Essentially, the paper reveals a timeline of intermarriage that matches a narrative told by the Swahili people called the Kilwa Chronicle. Early scholars had dismissed this oral history as “a kind of fairy tale,” write co-authors Chapurukha Kusimba, an anthropologist at the University of South Florida, and David Reich, a human evolutionary biologist at Harvard University, in the Conversation. “Ironically, the story of Swahili origins has been molded almost entirely by non-Swahili people, a challenge shared with many other marginalized and colonized peoples who are the modern descendants of cultures of the past with extraordinary achievements.”
The Kilwa Chronicle tells a story of mixed Asian and African ancestry, suggesting that an influx of Persian sultans helped give rise to the Swahili culture. But prejudiced researchers have cast doubt on the story, assuming that the thriving East African port cities were built by Europeans, writes Popular Science’s Jocelyn Solis-Moreira. It has also been questioned by some African natives, who accused the elites of exaggerating their Asian connection to raise their social status, per the publication.
In addition to the DNA analyses, the team consulted oral traditions, used systematic surveys and excavated material such as pottery, beads, house remains and imported objects. “Together they revealed the complexity of Swahili everyday life and the peoples’ cosmopolitan Indian Ocean heritage,” write the authors in the Conversation.
Still, this research has a notable caveat: The team only took samples from people buried in elite Muslim cemeteries, which may not be representative of everyday citizens in the Swahili civilization.

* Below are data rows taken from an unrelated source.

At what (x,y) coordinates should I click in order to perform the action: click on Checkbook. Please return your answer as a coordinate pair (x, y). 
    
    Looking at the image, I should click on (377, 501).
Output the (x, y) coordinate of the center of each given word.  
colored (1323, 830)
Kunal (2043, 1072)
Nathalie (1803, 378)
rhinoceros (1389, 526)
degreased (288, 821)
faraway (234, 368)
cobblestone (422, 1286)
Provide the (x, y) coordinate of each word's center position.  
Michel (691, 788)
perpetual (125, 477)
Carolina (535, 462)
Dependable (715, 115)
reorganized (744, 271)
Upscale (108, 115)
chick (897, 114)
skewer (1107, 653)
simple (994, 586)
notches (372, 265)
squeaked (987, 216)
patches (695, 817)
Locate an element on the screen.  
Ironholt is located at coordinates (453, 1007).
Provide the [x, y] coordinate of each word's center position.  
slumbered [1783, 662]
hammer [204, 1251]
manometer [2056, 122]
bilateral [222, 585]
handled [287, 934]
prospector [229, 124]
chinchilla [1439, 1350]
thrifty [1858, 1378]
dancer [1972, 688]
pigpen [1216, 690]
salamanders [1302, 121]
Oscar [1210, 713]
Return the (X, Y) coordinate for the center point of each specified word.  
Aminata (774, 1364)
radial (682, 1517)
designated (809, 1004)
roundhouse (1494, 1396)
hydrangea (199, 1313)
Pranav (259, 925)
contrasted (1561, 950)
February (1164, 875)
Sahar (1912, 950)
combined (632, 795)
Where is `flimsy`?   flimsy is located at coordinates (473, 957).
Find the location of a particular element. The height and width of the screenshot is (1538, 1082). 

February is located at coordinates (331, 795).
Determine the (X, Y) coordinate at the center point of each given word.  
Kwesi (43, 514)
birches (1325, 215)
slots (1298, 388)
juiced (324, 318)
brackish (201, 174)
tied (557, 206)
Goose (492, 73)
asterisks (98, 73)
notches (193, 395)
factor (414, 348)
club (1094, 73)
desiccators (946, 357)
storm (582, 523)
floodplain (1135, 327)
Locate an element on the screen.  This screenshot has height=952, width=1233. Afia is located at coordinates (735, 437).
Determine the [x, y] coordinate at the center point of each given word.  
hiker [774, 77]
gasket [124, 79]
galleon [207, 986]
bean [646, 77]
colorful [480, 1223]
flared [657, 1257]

The researchers intend to gather more samples to continue to fill in the missing pieces of Swahili ancestry.
“This research has been my life’s work—this journey to recover the past of the Swahili and restore them to rightful citizenship,” Kusimba says in a statement. “These findings bring out the African contributions, and indeed, the Africanness of the Swahili, without marginalizing the Persian and Indian connection.”
Editor’s Note, April 3, 2023: The name of the University of South Florida has been corrected.